The "Flying Houses" are inspired by a poetic vision of old Paris, by Jules Vernes, Albert Robida, Moebius, Hayao Miyazaki, Albert Lamorisse, Wim Wenders, Federico Fellini, Marcel Carné, Jean Cocteau and a lot of others references. These buildings are also inspired by poor and cosmopolitan neighborhood of Paris where lives Laurent Chéhère. Through a tragic and melancholic report, they testify poetically and subtly of an alarming contemporary reality by revealing meanders and concerns of a class impoverished by the society, in particular the Gypsies and the immigrants. The author isolates these buildings of their urban context and releases them from the anonymity of the street to tell the life, the dreams and the hopes of these inhabitants. Technically, it’s a photomontage. After a sketch, he photographs hundreds of elements : roof, windows, gutter, fireplace, characters, antennas, graffitiand sky, then assembles everything with a digital retouch software on his computer. In gallery, the images are shown in large format and let the curious observer to discover details and hiden references of these accurate reconstructions by proposing a double reading, one by far and one closely. The artist uses this distance to propose a different point of view and alert against preconceived ideas and prejudices. All the ingredients are there, the comedy, the drama, the poetry, the darkness, the onirism, the laughter and the tears... everything becomes entangled. The author gives some keys, but these flying houses remain open to the interpretation, it’s finally the observer who will make his own way.

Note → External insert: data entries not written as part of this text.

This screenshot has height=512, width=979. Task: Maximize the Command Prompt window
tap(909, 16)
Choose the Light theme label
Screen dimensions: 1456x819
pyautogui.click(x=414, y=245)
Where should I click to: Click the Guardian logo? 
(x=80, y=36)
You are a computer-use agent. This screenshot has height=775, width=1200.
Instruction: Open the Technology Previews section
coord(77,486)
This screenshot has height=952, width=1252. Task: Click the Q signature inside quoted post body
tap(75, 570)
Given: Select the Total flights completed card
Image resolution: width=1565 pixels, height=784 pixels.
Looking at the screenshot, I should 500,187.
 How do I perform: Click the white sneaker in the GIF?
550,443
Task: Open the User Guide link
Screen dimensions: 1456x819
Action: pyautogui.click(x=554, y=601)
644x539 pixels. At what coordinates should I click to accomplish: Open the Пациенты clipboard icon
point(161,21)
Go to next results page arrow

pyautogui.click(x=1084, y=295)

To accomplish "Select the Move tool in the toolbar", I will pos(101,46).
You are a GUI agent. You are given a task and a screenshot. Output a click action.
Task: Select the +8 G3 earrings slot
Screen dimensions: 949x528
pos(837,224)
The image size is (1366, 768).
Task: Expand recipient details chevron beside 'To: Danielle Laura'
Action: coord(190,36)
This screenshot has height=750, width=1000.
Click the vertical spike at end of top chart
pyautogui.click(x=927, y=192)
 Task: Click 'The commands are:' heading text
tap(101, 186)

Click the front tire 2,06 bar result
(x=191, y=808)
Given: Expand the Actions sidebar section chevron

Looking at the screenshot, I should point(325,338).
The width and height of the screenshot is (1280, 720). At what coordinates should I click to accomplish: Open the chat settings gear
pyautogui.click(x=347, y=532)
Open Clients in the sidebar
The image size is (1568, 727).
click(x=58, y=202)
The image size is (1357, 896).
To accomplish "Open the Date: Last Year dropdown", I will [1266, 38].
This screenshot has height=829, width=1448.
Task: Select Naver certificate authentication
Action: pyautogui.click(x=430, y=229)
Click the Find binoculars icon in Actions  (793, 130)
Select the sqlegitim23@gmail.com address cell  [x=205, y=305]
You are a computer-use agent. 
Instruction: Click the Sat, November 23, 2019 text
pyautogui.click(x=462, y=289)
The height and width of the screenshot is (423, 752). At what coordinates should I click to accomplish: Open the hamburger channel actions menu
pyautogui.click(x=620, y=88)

Les "Maisons volantes" sont une vision poétique d’un vieux Paris où Laurent Chéhère convoque et mélange ses influences, Jules Verne, Albert Robida, Moebius, Hayao Miyazaki, Albert Lamorisse, Wim Wenders, Federico Fellini, Marcel Carné, Jean Cocteau et beaucoup d’autres. Ces bâtiments s'inspirent aussi des quartiers pauvres et cosmopolites de Paris comme Belleville et Ménilmontant où vit l’auteur. À travers un constat tragique et mélancolique, elles témoignent poétiquement et subtilement d’une réalité contemporaine alarmante en dévoilant les méandres et les inquiétudes d’une classe appauvrie de la société, en particulier les gens du voyage et les immigrés.  L’auteur isole ces bâtiments de leur contexte urbain et tente de les sortir de l’anonymat de la rue pour raconter la vie, les rêves et les espoirs de ces habitants. Techniquement, c’est un photomontage, après une esquisse, il photographie des centaines d’éléments, toit, fenêtres, gouttière, cheminée, personnages, antennes, graffitis et ciel, ensuite assemble tout sur son ordinateur avec un logiciel de retouche numérique. En galerie, les images sont montrées en très grand format (120x120 cm) et laissent aux curieux le loisir d’observer les détails de ces re-constructions méticuleuses en proposant une double lecture, une de loin et une de près. L'artiste utilise cette distance pour proposer un point de vue différent et alerter contre les idées reçues et les préjugés. Tous les ingrédients sont là, la comédie, le drame, la poésie, la noirceur, l’onirisme, le rire et les larmes... tous s’entremêlent. L’auteur donne quelques clés mais ces maisons qui volent restent ouvertes à l’interprétation et c’est finalement l’observateur qui fera son propre chemin.